Fotos: Gianni D’Angelo/PMC
Caraguatatuba
Da redação
Na quinta, 17, foi realizada mais uma reunião de transição de governo em Caraguatatuba. O tema desse encontro, realizado na Secretaria de Administração, foi sobre as principais ações da Secretaria de Obras.
A reunião teve a presença da secretária adjunta de obras Tatiane de Oliveira Ribeiro; da coordenadora da comissão da atual gestão Eloiza Antunes; do secretário de assuntos jurídicos Dorival de Paula Júnior; e dos representantes da comissão da próxima administração: Ricardo Ribeiro, coordenador da comissão; Amauri Barboza Toledo, Eugênio de Campos Júnior e Josemar Vieira.
A secretária Tatiane falou de todas as obras e convênios na cidade e, no final da reunião, entregou um relatório com informações sobre o assunto, além de relação de todos os convênios e contratos em vigência no município.
Já na quarta, 16, a transição focou esforços na atuação da Secretaria de Assuntos Jurídicos. Os assuntos abordados foram as procuradorias existentes na prefeitura, informações sobre a ouvidoria, Procon, patrimônios, o apoio aos tribunais, os processos em andamento, desapropriações e funcionários.
Na ocasião, Dorival de Paula Júnior entregou à comissão da próxima gestão a relação de patrimônios e processos, em trâmite na Câmara, levantamento fundiário, lotação dos servidores, principais leis desde 2009, informações sobre o Procon e o relatório de prestação de contas da secretaria.
Dificuldades
Reuniões entre os grupos da atual e futura gestão têm ocorrido rotineiramente. Apesar da aproximação, o futuro prefeito Aguilar Jr. lamentou que algumas informações não estejam sendo disponibilizadas. “Minha equipe de transição tem atuado bastante. Achamos que seria mais fácil, considerando as imposições da lei de transição, mas tem sido difícil.

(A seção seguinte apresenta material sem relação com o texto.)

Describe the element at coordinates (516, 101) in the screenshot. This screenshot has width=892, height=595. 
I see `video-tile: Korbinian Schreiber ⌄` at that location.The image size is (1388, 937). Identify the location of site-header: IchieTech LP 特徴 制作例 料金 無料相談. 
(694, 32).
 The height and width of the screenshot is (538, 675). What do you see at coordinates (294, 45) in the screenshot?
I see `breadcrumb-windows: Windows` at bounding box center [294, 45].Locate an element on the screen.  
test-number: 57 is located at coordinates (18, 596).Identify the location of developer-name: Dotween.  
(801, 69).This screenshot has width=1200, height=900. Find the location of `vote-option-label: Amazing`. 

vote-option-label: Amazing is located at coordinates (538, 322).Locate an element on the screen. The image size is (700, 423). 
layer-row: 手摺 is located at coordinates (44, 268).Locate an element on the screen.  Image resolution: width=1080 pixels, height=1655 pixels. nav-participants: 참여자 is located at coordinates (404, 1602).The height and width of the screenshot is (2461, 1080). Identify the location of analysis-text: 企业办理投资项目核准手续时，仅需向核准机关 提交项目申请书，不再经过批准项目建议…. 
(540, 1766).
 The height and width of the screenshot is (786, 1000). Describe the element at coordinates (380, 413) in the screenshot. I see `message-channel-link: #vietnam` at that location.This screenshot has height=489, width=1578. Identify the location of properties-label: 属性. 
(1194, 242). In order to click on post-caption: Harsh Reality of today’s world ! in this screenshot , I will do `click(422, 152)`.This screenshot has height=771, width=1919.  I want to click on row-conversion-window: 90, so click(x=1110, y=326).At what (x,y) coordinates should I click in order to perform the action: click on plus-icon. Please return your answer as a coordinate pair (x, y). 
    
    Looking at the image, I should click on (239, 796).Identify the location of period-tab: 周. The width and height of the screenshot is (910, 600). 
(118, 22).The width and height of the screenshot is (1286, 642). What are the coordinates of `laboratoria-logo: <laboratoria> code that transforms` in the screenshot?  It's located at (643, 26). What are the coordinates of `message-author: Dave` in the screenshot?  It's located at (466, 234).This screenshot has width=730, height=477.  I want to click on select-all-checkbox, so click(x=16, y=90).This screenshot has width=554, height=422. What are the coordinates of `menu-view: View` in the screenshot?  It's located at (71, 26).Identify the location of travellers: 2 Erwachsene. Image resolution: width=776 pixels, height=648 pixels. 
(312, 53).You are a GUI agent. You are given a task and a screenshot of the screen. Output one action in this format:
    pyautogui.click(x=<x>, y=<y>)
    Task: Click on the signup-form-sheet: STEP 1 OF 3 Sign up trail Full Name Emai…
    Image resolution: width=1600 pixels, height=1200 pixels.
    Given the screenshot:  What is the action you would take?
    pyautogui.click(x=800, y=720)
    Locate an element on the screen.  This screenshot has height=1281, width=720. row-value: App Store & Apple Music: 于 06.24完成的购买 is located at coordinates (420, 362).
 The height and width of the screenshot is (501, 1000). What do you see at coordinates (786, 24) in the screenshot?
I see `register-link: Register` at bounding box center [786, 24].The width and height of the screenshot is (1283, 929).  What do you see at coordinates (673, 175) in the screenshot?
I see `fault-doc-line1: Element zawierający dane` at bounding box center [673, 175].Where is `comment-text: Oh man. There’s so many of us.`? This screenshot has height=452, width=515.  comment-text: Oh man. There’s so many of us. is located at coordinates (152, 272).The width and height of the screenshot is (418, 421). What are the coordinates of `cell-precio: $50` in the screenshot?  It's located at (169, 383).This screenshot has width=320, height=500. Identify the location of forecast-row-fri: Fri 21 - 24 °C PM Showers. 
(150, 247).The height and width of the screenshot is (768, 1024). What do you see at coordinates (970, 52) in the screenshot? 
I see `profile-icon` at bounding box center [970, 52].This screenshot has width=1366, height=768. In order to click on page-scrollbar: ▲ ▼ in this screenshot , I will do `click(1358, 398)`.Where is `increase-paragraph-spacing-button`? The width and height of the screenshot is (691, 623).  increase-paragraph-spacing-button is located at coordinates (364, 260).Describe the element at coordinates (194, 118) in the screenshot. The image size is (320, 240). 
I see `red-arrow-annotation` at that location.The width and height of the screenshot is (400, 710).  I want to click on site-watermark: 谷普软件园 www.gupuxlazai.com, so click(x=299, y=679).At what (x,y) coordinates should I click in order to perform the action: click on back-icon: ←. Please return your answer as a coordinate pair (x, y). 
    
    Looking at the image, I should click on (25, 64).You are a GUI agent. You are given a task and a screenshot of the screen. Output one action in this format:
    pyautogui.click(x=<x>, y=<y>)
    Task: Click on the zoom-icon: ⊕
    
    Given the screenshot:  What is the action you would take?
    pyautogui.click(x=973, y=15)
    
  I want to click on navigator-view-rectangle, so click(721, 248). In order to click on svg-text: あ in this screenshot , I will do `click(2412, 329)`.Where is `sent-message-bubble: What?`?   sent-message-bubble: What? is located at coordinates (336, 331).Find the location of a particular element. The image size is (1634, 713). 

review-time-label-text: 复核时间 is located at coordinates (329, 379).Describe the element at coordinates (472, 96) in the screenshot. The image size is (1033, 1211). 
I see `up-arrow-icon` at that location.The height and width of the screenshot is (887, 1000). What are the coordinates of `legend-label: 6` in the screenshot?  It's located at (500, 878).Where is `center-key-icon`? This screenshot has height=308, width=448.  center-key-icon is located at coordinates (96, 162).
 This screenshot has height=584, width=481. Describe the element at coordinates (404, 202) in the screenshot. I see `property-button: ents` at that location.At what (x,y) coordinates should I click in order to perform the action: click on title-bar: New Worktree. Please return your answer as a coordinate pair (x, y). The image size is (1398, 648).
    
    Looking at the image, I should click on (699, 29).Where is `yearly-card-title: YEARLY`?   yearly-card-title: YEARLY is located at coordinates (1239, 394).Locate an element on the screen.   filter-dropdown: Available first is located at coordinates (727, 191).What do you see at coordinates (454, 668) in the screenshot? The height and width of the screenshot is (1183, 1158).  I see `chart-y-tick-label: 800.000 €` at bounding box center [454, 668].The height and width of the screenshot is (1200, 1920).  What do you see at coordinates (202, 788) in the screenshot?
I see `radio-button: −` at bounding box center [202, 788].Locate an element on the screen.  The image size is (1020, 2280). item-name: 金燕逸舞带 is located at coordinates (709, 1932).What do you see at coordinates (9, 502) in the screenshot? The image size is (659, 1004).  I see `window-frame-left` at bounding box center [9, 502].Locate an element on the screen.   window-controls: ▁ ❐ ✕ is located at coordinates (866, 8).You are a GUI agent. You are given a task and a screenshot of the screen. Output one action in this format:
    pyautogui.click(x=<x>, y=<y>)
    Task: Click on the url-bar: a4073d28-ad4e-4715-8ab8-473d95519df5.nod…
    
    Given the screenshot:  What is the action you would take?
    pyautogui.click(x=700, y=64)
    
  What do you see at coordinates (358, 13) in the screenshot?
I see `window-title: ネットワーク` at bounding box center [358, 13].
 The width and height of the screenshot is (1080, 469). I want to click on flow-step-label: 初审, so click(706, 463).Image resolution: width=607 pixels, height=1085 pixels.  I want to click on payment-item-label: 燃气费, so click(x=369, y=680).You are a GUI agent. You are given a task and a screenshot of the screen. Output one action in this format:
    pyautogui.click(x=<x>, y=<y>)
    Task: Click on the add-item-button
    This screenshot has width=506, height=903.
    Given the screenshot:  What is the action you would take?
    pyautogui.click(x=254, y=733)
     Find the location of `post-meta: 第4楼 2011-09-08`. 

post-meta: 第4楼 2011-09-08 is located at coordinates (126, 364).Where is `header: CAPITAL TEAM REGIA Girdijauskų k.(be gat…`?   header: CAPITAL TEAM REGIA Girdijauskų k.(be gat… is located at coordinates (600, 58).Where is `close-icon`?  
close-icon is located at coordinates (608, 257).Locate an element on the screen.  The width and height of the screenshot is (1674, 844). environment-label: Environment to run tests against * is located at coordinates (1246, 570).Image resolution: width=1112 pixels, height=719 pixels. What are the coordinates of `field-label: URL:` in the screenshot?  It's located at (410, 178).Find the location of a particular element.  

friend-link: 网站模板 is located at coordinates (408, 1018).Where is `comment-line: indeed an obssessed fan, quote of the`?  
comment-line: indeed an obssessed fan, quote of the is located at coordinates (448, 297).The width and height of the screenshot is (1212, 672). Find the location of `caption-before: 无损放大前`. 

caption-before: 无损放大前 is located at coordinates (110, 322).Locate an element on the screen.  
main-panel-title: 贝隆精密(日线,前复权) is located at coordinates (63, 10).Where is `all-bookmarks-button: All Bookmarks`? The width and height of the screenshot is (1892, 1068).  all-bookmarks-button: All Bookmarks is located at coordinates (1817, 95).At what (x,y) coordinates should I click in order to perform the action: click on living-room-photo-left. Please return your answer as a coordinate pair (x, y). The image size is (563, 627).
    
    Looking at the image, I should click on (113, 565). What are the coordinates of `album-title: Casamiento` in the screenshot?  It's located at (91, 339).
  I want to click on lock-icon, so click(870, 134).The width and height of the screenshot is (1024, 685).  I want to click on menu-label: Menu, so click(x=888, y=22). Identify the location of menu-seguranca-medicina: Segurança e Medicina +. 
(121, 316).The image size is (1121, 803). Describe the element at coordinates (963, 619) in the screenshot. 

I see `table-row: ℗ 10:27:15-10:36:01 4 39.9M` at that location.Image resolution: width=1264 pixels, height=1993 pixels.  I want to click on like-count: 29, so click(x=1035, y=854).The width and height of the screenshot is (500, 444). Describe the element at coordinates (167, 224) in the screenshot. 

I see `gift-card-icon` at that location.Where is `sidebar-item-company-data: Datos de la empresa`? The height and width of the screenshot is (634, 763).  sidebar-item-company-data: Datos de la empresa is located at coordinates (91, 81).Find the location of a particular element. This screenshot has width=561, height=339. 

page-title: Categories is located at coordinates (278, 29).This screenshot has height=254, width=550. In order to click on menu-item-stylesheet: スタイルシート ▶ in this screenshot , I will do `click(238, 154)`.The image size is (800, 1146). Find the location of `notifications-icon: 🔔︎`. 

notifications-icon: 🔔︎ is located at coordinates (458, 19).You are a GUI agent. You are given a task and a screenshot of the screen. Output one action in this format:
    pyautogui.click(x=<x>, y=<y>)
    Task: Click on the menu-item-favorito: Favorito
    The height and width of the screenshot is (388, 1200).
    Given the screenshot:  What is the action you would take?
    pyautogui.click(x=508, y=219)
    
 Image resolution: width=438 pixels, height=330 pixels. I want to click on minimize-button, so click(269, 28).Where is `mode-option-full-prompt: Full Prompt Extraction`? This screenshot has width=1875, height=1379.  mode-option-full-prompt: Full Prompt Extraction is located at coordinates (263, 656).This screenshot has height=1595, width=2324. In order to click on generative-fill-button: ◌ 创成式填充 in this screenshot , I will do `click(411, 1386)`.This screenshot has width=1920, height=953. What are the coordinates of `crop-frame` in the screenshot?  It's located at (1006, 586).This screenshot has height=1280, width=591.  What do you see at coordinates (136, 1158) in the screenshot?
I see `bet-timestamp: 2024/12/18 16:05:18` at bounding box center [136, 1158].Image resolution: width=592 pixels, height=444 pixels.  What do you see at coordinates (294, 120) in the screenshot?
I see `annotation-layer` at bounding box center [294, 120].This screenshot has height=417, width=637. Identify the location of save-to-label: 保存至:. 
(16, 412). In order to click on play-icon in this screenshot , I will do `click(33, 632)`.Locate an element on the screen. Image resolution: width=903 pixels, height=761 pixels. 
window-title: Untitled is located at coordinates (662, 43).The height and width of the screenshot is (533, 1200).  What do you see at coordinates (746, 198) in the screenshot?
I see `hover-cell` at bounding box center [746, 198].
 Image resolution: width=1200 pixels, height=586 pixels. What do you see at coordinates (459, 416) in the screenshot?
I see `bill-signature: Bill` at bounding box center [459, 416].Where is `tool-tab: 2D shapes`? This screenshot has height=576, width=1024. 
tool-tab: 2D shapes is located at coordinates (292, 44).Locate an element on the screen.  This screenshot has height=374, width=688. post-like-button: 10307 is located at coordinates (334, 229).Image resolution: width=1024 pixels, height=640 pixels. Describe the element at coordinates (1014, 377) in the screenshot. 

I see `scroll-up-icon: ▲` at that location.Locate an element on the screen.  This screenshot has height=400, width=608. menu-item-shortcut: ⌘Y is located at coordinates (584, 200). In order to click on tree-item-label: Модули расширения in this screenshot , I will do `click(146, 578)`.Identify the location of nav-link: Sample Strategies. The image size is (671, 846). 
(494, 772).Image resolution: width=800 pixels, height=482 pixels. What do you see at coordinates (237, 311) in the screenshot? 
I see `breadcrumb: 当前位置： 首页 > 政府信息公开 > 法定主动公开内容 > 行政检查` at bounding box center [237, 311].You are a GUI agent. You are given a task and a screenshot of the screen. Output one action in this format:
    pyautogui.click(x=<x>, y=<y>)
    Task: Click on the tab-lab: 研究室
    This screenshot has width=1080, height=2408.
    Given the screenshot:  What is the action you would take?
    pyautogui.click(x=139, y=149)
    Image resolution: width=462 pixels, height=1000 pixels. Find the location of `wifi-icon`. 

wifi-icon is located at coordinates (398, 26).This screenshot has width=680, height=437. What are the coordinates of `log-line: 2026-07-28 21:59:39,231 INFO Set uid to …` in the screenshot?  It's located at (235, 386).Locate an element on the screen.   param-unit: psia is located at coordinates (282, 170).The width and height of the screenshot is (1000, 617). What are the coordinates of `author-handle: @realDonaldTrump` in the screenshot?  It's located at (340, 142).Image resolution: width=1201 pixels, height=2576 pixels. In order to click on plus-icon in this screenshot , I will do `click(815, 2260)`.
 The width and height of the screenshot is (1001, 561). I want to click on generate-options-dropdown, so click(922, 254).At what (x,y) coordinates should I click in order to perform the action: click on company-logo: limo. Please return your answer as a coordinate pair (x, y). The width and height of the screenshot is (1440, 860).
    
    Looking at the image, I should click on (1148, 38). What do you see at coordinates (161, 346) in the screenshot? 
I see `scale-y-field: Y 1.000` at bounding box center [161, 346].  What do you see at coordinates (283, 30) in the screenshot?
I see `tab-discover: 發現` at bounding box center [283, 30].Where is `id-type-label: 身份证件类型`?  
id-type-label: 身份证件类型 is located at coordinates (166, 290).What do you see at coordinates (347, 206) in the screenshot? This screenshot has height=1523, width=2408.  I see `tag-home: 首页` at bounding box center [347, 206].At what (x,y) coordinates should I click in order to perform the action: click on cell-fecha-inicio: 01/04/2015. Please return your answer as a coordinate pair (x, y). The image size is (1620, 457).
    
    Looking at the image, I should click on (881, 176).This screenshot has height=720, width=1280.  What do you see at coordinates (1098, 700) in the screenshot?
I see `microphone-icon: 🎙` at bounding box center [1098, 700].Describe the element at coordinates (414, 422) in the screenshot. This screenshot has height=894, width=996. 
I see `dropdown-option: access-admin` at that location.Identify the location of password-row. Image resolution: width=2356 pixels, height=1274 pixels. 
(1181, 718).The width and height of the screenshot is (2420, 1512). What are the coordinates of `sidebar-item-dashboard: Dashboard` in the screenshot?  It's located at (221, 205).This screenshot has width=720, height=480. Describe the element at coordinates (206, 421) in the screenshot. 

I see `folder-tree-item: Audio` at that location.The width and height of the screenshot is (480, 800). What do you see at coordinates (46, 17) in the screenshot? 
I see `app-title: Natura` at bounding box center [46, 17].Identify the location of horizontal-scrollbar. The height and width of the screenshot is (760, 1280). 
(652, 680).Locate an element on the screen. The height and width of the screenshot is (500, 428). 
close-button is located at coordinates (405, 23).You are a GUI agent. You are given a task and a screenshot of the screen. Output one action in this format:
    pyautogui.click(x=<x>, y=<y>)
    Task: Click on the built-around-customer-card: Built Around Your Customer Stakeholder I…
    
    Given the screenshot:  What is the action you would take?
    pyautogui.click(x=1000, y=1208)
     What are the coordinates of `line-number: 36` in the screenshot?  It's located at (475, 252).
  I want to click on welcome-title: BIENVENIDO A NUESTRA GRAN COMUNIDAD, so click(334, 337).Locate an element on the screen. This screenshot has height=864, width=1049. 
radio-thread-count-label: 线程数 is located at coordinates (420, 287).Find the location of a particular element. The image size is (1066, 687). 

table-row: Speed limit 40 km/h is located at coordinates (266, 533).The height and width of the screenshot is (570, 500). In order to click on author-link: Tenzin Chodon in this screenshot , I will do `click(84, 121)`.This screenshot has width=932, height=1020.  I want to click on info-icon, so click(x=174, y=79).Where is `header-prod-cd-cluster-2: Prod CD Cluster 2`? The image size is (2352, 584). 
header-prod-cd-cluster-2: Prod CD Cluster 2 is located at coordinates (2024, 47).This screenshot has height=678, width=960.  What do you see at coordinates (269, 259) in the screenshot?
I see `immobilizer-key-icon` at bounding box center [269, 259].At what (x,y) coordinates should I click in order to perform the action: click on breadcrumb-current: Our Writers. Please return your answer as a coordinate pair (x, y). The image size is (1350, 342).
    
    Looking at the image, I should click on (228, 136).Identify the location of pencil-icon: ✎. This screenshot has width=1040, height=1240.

Não temos tido resposta para uma série de demandas”.
Segundo ele, questionamentos sobre a disponibilidade de medicamentos nos postos, ou sobre os TAC’s (Termos de Ajustamento de Conduta), por exemplo, são devolvidas sem resposta. “Eles dizem que veremos quando assumirmos, que a lei não exige que apresentem isso ou aquilo. Não creio que essa geração de dificuldades seja uma vontade do atual prefeito, acredito que ele se preocupa com o futuro de nossa cidade, mas essas situações tristes têm ocorrido, lamentavelmente”.